"Podemos pensar verdadeiramente que
encontramos a felicidade
por meio da negação do traço característico da condição humana?
Como Edoardo Boncinelli escreve:
'A infelicidade não é um acidente, é um destino'".
Umberto Galimberti*
Se eu sei que devo morrer, não entendo por que devo ser feliz. A diferença entre o homem e o animal está toda nessa consciência, pela qual a infelicidade é o elemento constitutivo da condição humana, que as religiões, tempos atrás, e as psicoterapias ou os achados farmacológicos, hoje, buscam narcotizar inutilmente.

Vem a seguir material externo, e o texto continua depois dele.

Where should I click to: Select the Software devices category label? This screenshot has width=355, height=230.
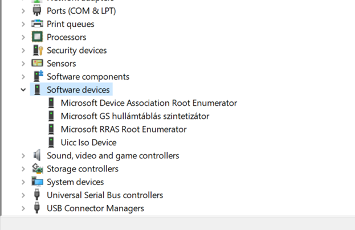tap(78, 90)
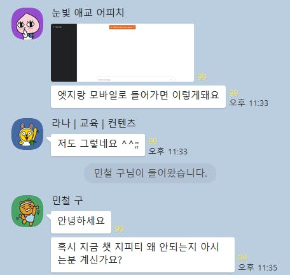Click unread count beside the shared image
Image resolution: width=290 pixels, height=275 pixels.
[x=202, y=77]
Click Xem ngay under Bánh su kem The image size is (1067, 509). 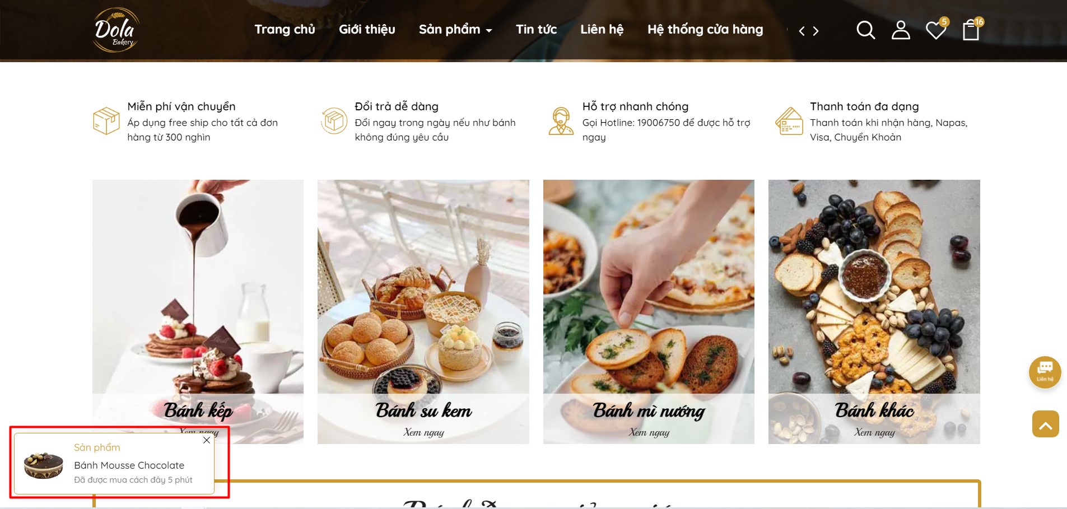(423, 432)
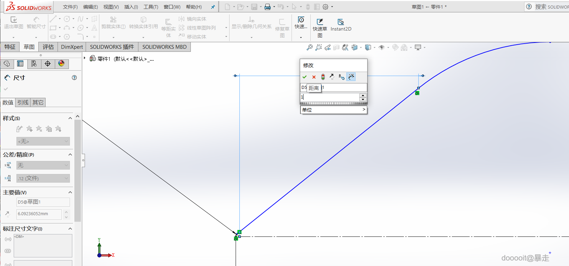Toggle the mark-dimension-for-drawing button in Modify
This screenshot has height=266, width=569.
pos(351,77)
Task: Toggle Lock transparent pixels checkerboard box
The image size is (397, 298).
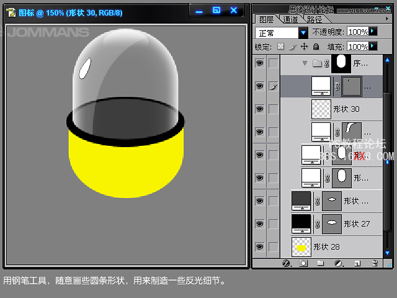Action: (x=280, y=47)
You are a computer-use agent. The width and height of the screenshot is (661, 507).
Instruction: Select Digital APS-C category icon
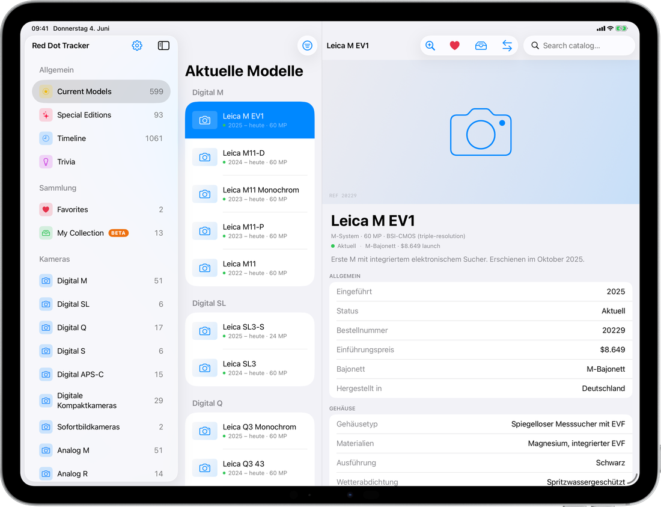(x=46, y=375)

Mas podemos pensar verdadeiramente que encontramos a felicidade por meio da negação do traço característico da condição humana? E, então, como Edoardo Boncinelli escreve oportunamente em "Perché siamo infelici" [Por que somos infelizes] (Ed. Einaudi, 184 páginas): "A infelicidade não é um acidente, é um destino".
Além de Boncinelli, que enfrenta o problema do ponto de vista genético, o livro hospeda as intervenções de eminentes psiquiatras e psicanalistas como Maurizio Andolfi, Vittorino Andreoli, Eugenio Borgna, Bruno Callieri e Paolo Crepet, que edita essa coleção de ensaios, cuja intenção é desmascarar os falsos remédios que todos os dias são propostos por todos os que tiram proveito da infelicidade difundida, para vender aquelas que Ésquilo já chamava de "esperanças cegas" (thuphlás elpídas).
Com a clareza do cientista que não se deixa encantar por esperanças cegas, Boncinelli nos adverte que a natureza nos gera para a continuidade da espécie e não pela felicidade do indivíduo. Mas para que os indivíduos não se desmotivem uma vez alcançada essa consciência, a natureza provê uma série de enganos, que são os desejos do indivíduo, os seus projetos, os seus investimentos, os seus entusiasmos, particularmente vívidos na idade juvenil, que é o período mais fecundo para a procriação.
"Resistiremos, de fato, até a idade reprodutiva – a meta que interessa à natureza – se não tivermos essa espécie de ilusão quando crianças, que não nos deixa ver perfeitamente as asperezas do mundo?", pergunta-se Boncinelli, que responde: "Estou certo que não. Temos uma fase transitória, mas longa, de menor lucidez, graças a Deus. Senão, estou convicto de que muitas pessoas abandonariam este mundo bem antes da morte natural".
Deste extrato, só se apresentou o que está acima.